--- Start DATASET ROWS ---
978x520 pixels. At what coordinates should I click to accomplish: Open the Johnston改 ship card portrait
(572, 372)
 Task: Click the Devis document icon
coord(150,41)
--- End DATASET ROWS ---
--- Start DATASET ROWS ---
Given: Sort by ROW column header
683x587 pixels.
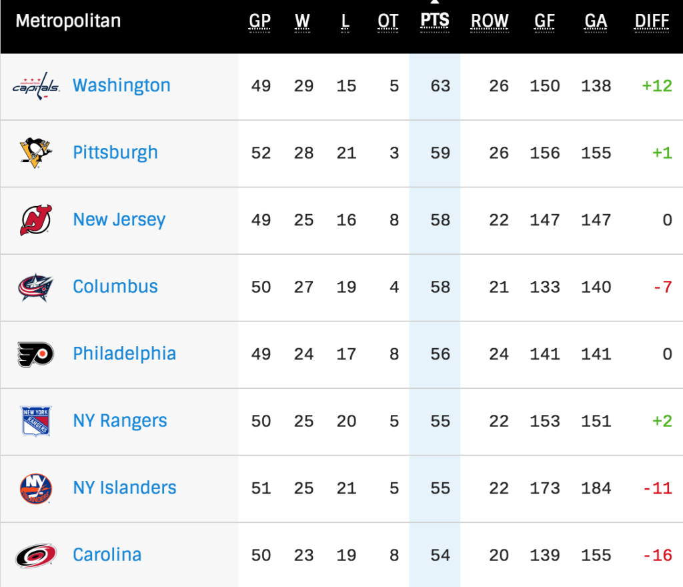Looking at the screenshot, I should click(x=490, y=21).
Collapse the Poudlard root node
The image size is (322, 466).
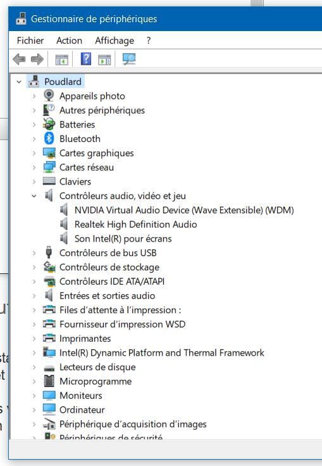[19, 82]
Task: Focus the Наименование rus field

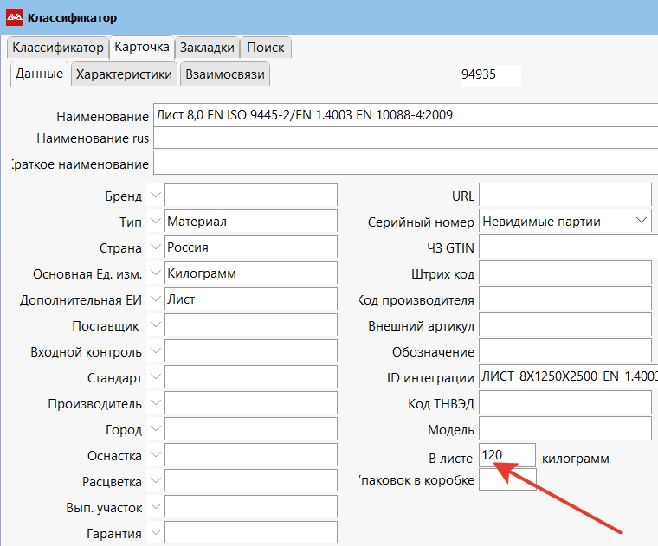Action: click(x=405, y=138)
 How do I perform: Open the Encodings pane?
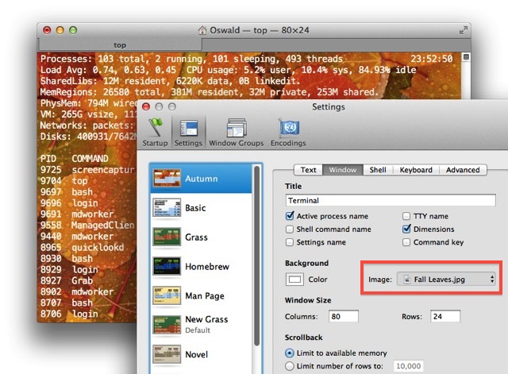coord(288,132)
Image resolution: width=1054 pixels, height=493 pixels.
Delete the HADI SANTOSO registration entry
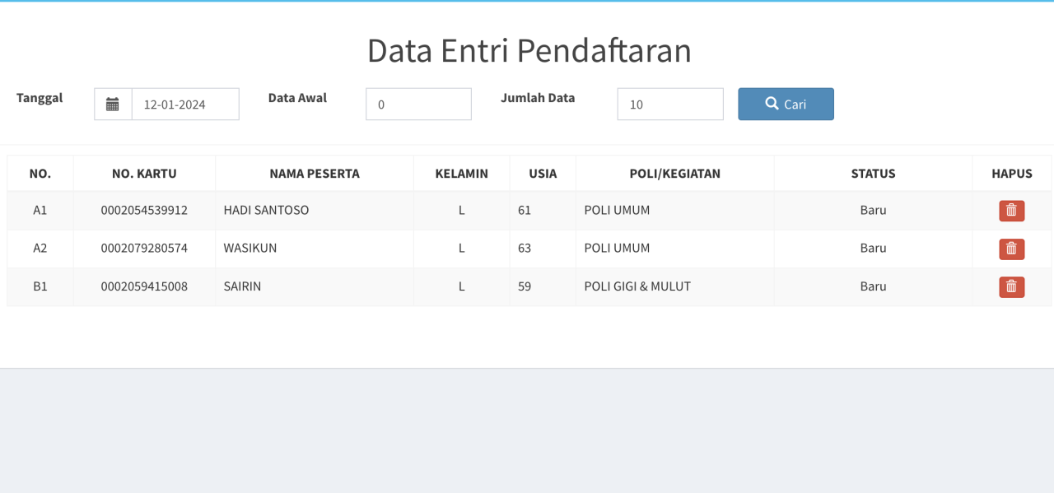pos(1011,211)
--- End DATASET ROWS ---
WHAT TO WORK ON:
Scale the records starting at the line that contains "978x520 pixels. At" and ending at the line that contains "coord(150,41)", and give only those lines again, requests included. Multiply every coordinate in the answers by 2.2 and round to whole numbers, halves up, leaving all numbers in the requests unchanged.

RESULT OF THIS TASK:
978x520 pixels. At what coordinates should I click to accomplish: Open the Johnston改 ship card portrait
(1258, 818)
 Task: Click the Devis document icon
coord(330,90)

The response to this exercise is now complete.